When an intellectual challenge eventually presents itself, students who identify as intelligent can panic. This is one of the reasons so many students who attend highly selective colleges suffer from impostor syndrome on arrival. It’s a rude awakening to find out on day one that your former moniker as “the smartest kid in class” no longer applies.
A few alternatives: Praise their curiosity, effort, or willingness to take on challenging subjects. Those are repeatable behaviors regardless of how readily the student can understand what’s being presented.
2. Comparative praising
“You scored the most points,” or “You were the best soloist tonight,” or “You got the highest grade in the class!” are praises based on comparison.

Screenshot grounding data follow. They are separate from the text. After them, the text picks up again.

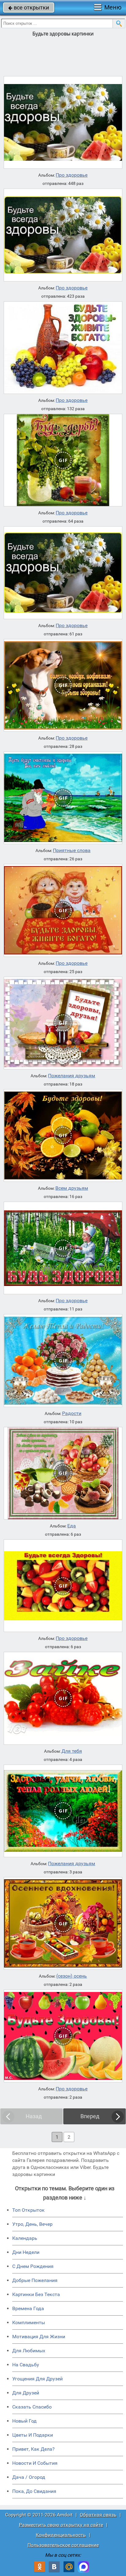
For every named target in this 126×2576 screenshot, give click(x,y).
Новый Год (24, 2421)
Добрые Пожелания (34, 2280)
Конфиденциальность (61, 2535)
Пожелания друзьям (71, 1076)
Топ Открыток (28, 2210)
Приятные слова (72, 850)
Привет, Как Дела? (33, 2449)
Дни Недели (25, 2252)
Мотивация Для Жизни (38, 2336)
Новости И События (34, 2463)
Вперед (89, 2116)
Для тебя (71, 1751)
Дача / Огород (28, 2477)
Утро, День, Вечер (32, 2224)
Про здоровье (71, 175)
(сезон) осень (71, 1976)
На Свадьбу (25, 2365)
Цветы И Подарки (32, 2435)
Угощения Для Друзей (37, 2379)
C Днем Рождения (33, 2266)
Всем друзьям (71, 1188)
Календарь (24, 2238)
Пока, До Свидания (34, 2491)
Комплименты (28, 2322)
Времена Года (28, 2308)
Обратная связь (98, 2515)
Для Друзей (25, 2393)
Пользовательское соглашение (63, 2545)
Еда (71, 1526)
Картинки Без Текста (36, 2294)
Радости (71, 1413)
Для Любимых (28, 2351)
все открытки (28, 7)
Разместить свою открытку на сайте (61, 2525)
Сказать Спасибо (32, 2407)
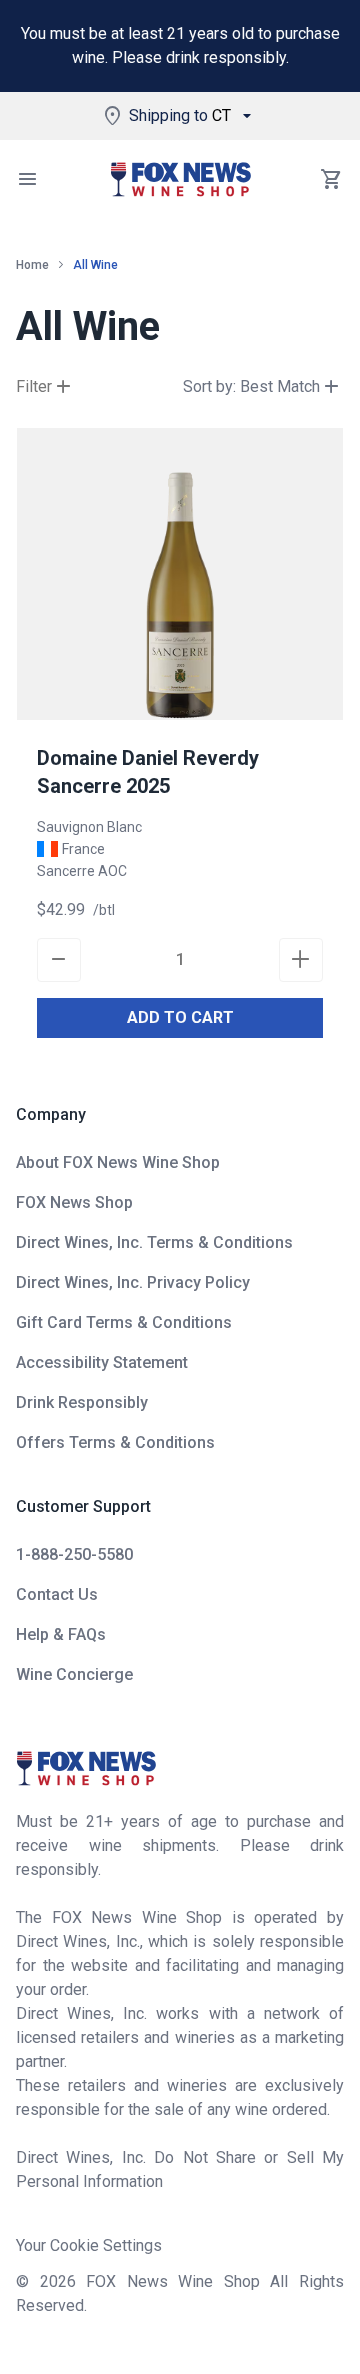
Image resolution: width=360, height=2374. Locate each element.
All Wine (95, 265)
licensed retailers (77, 2037)
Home (32, 265)
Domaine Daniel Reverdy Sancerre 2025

The message they give your student is that to be praiseworthy, someone else needs to be less praiseworthy. Nobody’s suggesting that we should divide our praise equally among every participant. But your student’s not always going to be the top scorer, performer, or achiever. To set them up for future success, praise the traits that put them in those positions: their hard work, commitment to their goals, willingness to take on challenges, etc.
When in doubt, praise away. If your worst crime as a parent is that you praised often but not perfectly, that’s a pretty great track record. But if we can be mindful about what we’re praising, our kids will be more likely to continue doing those very things that earned our praise and their pride.